"Kalau memang cinta itu seklise sinetron, apakah yang paling menjadi momok dalam sebuah hubungan?"
"Ada banyak, Ren. "
"Tidak bisakah kita lompati satu-satu?"
"Bisa."
"Berapa banyak?"
"Nyaris semua, asalkan kita punya mental bonek."
"Semua?"
"Semua. Kecuali satu hal."
"Apa Ro?"
"Keyakinan kita kepada pencipta kita. Pencipta kita masing-masing."
***
Reni hanya memandangku dalam diam, entah terpaku dengan hio di tanganku, ataupun dia memang sedang disorientasi. Gemas, aku ingin mengacak rambutnya yang ikal. Namun tertahan, karena Reni bisa patah arang. Ah, andai—
“Ko, kenapa?”
“Kenapa apanya?”
“Nggak. “
“Kayak gitu amat lihatnya. Yuk ah, aroma hio nya menusuk ini. Sesak napas aku...”
“Hahaha.

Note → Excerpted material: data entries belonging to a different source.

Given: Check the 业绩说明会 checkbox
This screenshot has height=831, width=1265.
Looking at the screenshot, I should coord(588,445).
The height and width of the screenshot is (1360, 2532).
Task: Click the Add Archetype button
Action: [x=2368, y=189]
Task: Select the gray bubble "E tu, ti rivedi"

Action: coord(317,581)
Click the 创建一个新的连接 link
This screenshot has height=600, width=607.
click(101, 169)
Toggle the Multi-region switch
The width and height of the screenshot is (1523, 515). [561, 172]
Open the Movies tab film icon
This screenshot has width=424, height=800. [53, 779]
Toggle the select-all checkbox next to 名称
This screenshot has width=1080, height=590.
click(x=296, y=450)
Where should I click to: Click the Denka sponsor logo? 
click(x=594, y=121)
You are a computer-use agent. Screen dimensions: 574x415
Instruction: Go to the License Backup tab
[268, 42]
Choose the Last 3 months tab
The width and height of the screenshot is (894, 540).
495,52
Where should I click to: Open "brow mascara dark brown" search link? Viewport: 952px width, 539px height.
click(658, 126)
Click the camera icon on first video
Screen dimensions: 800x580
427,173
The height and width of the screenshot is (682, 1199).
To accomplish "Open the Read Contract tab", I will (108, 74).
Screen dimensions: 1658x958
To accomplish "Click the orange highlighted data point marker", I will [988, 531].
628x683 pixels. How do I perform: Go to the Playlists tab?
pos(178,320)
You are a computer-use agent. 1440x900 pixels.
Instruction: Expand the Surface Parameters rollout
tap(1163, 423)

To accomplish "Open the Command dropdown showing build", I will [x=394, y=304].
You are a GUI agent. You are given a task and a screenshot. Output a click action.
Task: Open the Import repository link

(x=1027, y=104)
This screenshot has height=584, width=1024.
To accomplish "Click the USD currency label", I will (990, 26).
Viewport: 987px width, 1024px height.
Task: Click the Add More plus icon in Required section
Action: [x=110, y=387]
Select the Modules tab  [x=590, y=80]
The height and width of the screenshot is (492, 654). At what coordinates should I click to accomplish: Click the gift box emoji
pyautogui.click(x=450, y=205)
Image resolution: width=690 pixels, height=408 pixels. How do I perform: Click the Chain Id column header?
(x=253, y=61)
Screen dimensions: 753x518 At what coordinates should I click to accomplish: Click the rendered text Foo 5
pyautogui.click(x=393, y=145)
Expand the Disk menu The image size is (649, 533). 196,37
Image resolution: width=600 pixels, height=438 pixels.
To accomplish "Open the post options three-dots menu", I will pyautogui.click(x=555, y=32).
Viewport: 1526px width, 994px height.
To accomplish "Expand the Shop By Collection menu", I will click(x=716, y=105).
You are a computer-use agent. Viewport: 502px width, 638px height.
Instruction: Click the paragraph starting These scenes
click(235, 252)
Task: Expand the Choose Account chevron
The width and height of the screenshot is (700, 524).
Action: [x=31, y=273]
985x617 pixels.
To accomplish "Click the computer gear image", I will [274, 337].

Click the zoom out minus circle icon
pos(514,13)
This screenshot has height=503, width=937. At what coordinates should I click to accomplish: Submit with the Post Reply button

Dasar... “
“Ko.”
“Ya?”
“Kenapa ya, perbedaan itu ada?”
Aku terdiam. Entah harus menjawab apa, menyadari bahwa sosok dihadapanku adalah seseorang yang sangat aku sayang. Ternyata. Dan detik ini, disaat dia berucap—semacam itu, hanya empasan udara. Andai empasan udara inilah yang membatasi kami, bukan bentangan tembok tak kasat mata bernama perbedaan yang prinsipil.
“Aku sayang kamu, Ko.”
Aku diam. Sangat kelu.
“Sebagai apa?” nyaris tercekik aku berbisik.
“Sebagai seseorang yang ingin mendampingimu...”
Kali ini aku melihat tembok yang ada semakin kokoh dan melapisi semuanya.
***
Singapura, 2007
“Secangkir kopi untuk Nona semanis Anda.”
Dahi Reni mengernyit heran. Secangkir kopi?
“Saya tidak memesan kopi...”
“Nope, dari pria di ujung sana.”
Reni melihat sekilas, berusaha mencerna sosok yang tertutup koran terbentang. Tidak terlihat.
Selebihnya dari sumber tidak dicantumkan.